═════ Data provided

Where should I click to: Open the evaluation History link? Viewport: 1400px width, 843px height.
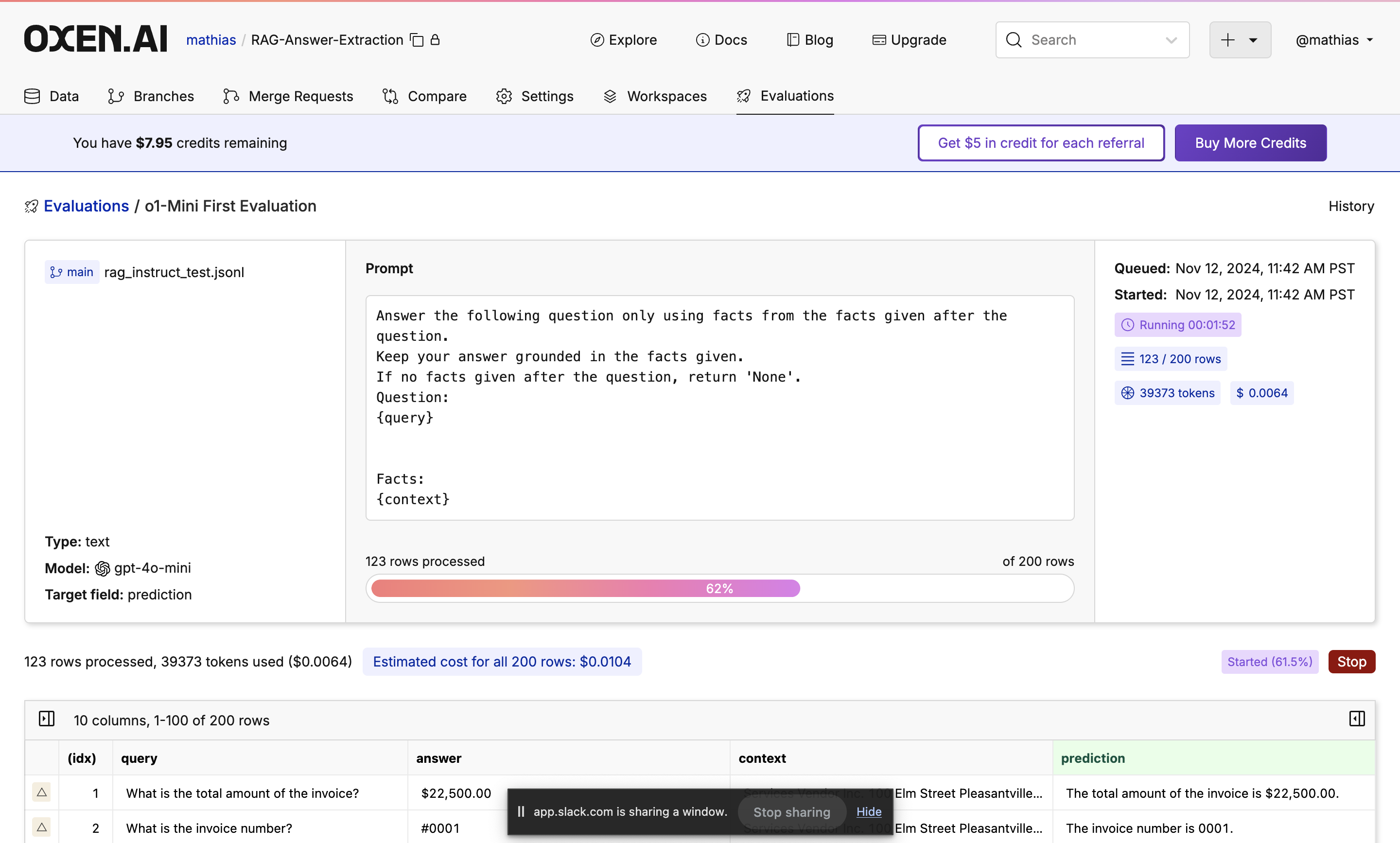coord(1350,206)
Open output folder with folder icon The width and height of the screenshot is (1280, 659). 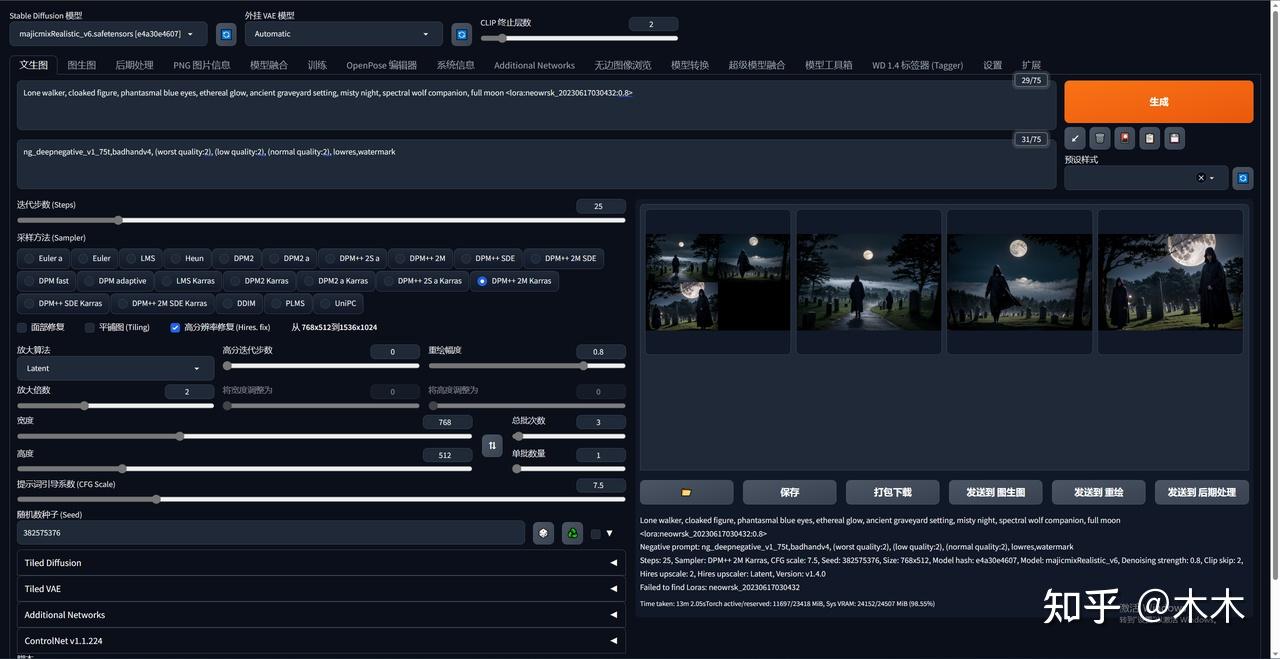point(686,492)
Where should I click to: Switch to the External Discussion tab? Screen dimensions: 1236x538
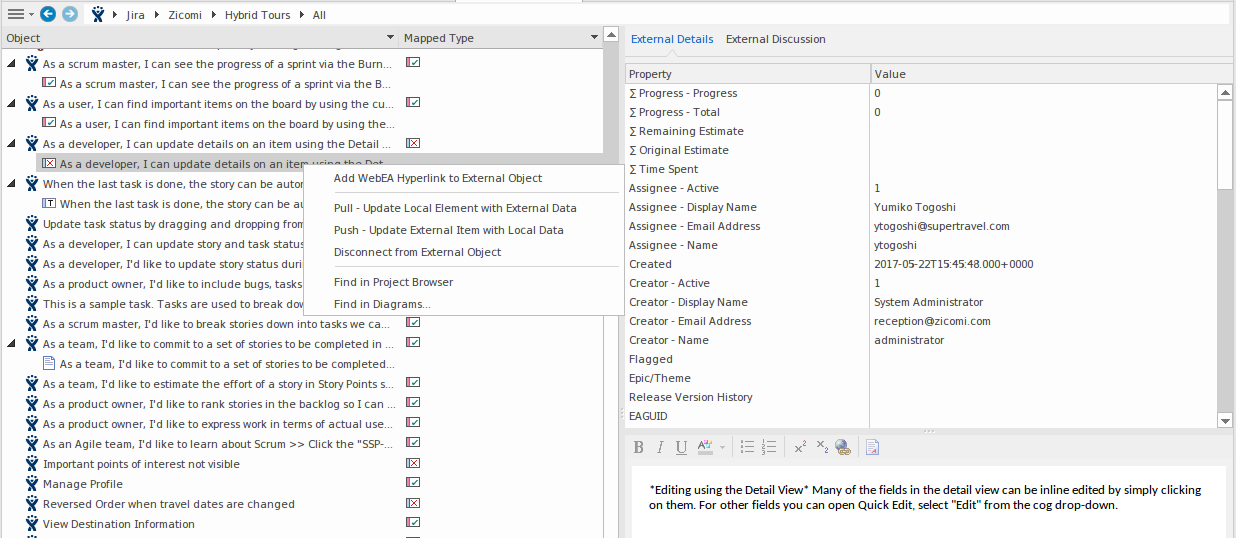[775, 39]
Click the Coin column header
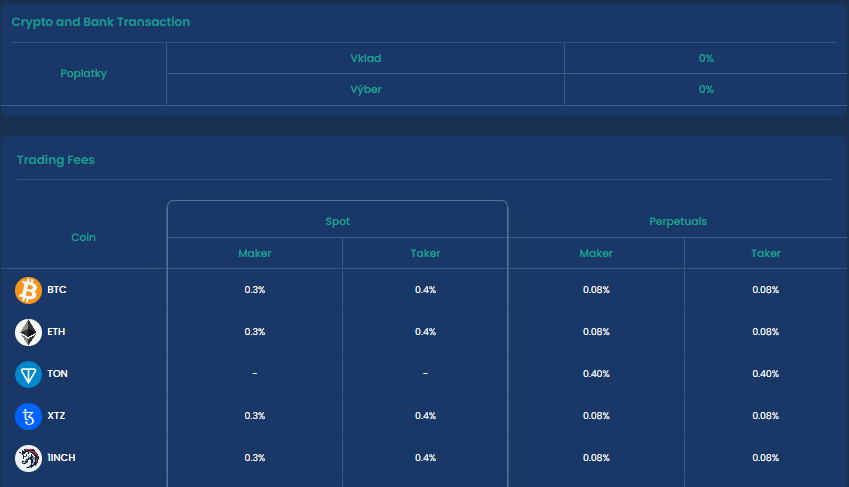This screenshot has height=487, width=849. coord(83,237)
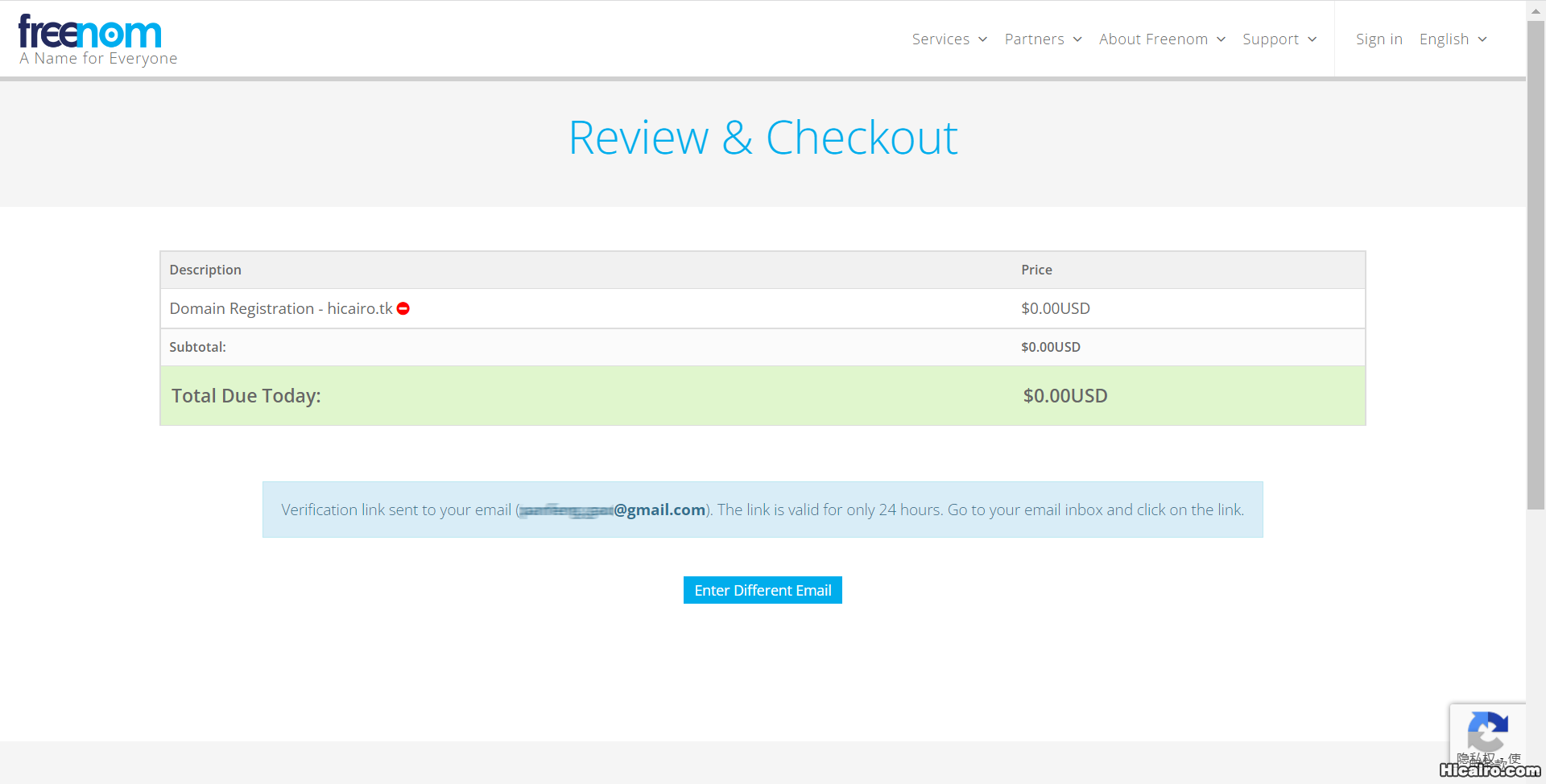Click the Review & Checkout heading

pyautogui.click(x=763, y=138)
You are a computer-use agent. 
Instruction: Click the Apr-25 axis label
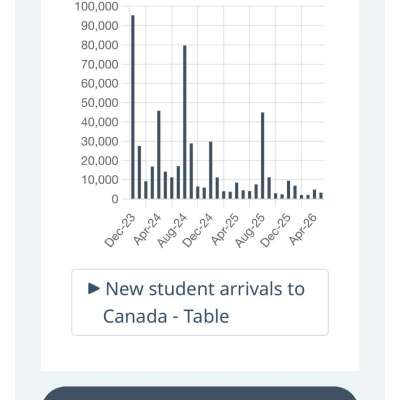pos(225,230)
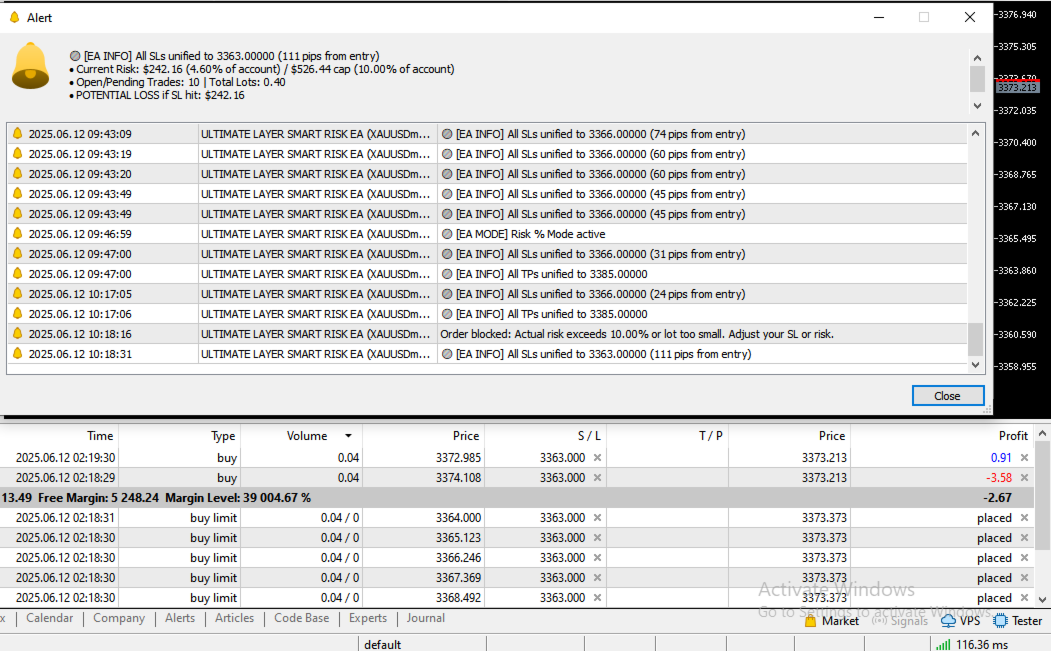
Task: Remove S/L on the 3372.985 buy order
Action: 597,457
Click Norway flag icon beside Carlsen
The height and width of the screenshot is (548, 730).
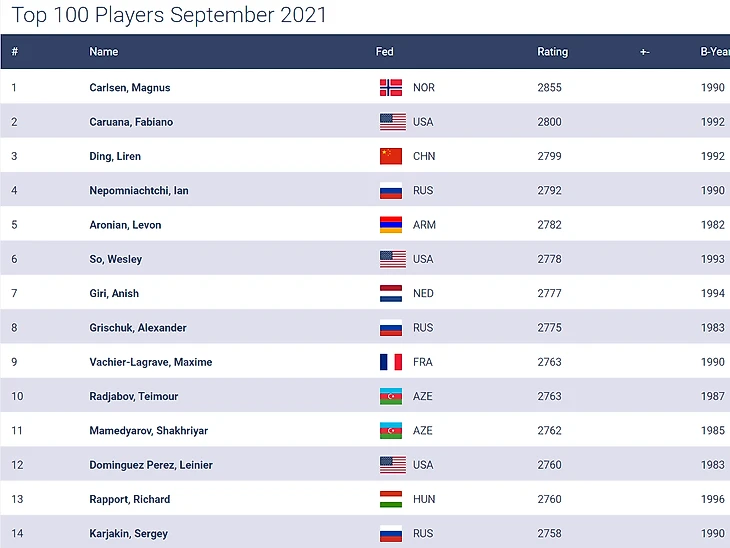click(x=391, y=88)
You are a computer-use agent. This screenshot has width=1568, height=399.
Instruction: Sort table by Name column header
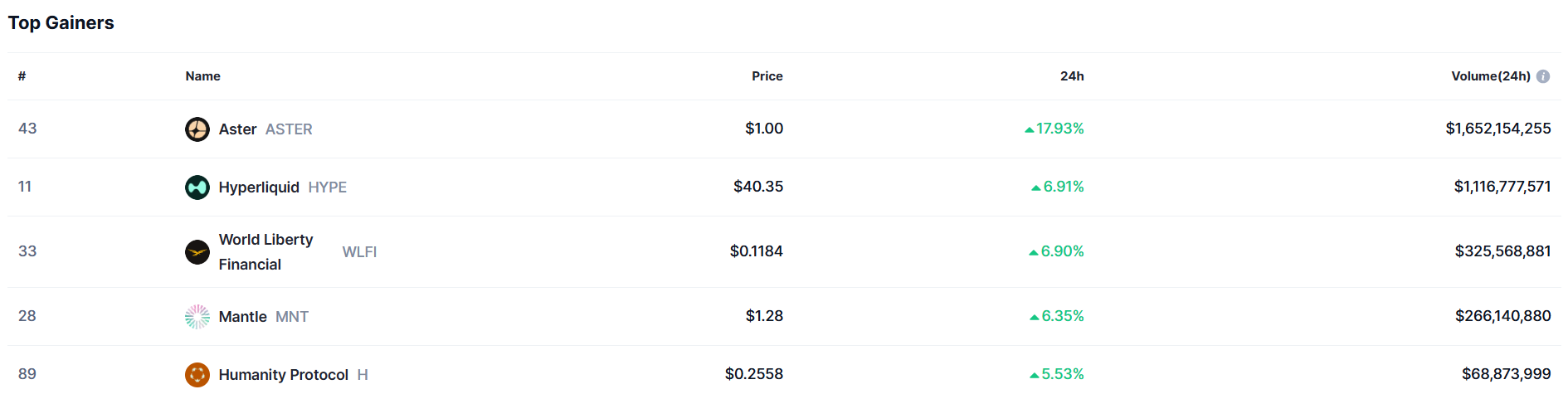click(202, 76)
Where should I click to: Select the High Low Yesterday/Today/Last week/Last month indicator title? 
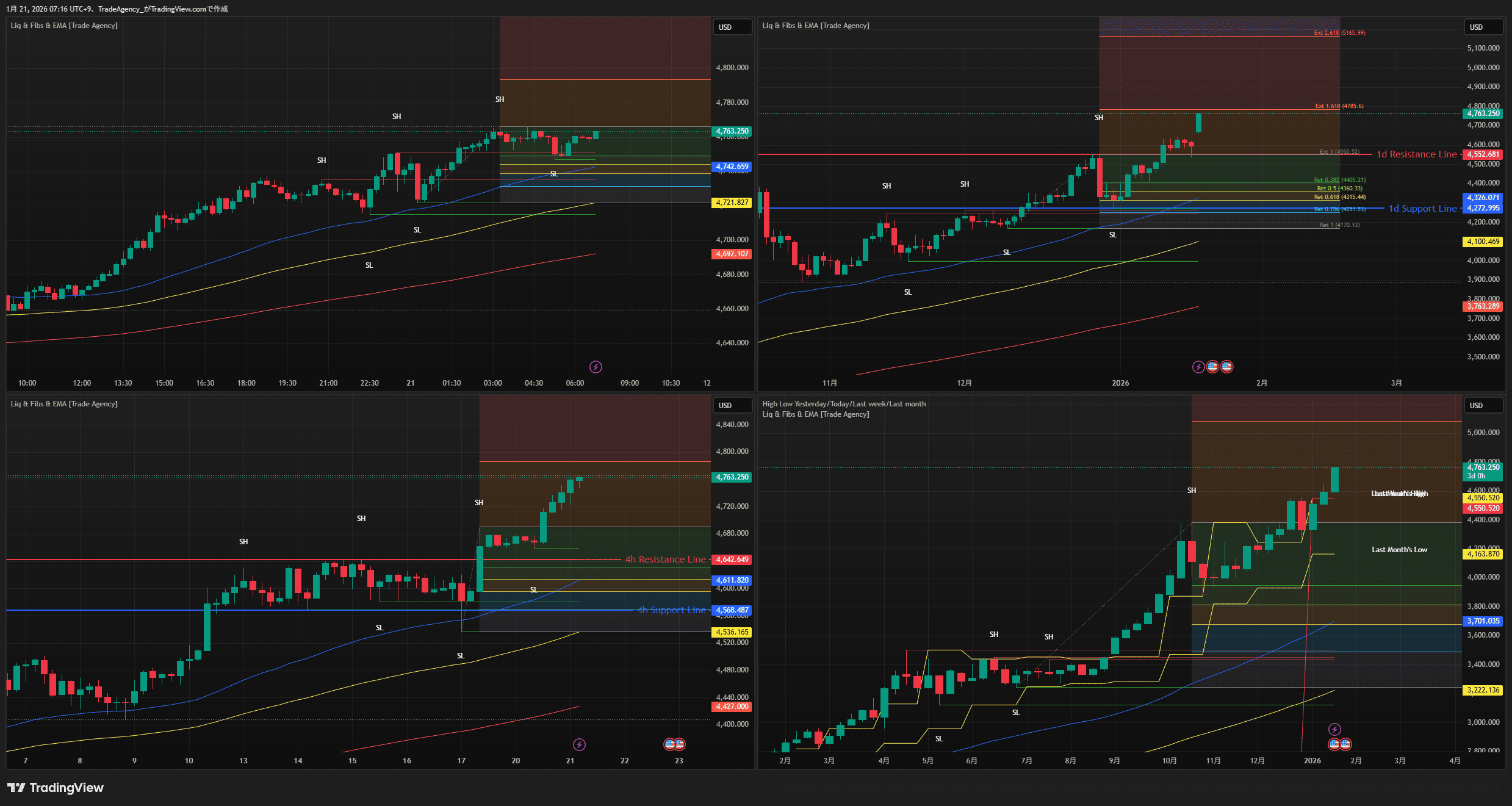click(844, 404)
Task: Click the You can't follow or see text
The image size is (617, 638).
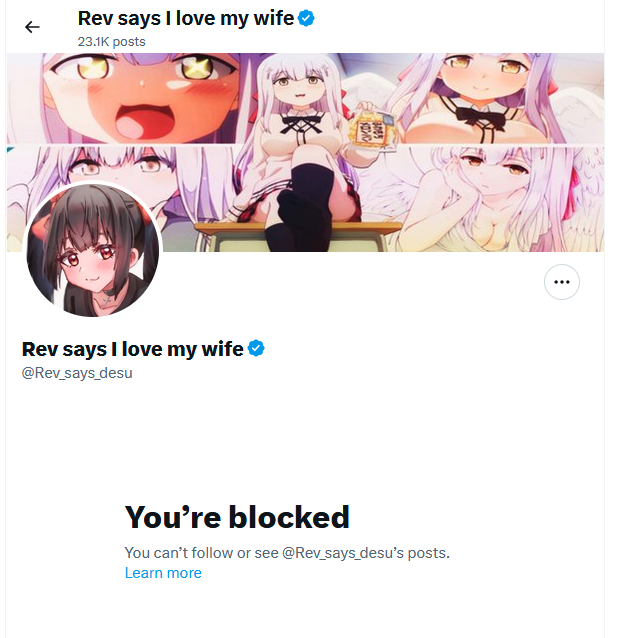Action: click(x=201, y=553)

══════════

Written instruction:
Copy the entries word for word, starting with the line containing "You are a computer-use agent. This" and continuing through the last line of the entries. Leave the pictures out of your copy.

Solution for this exercise:
You are a computer-use agent. This screenshot has width=1568, height=399.
Instruction: Sort table by Name column header
click(202, 76)
Where should I click to: Select the High Low Yesterday/Today/Last week/Last month indicator title? 
click(844, 404)
Task: Click the You can't follow or see text
The image size is (617, 638).
Action: click(x=201, y=553)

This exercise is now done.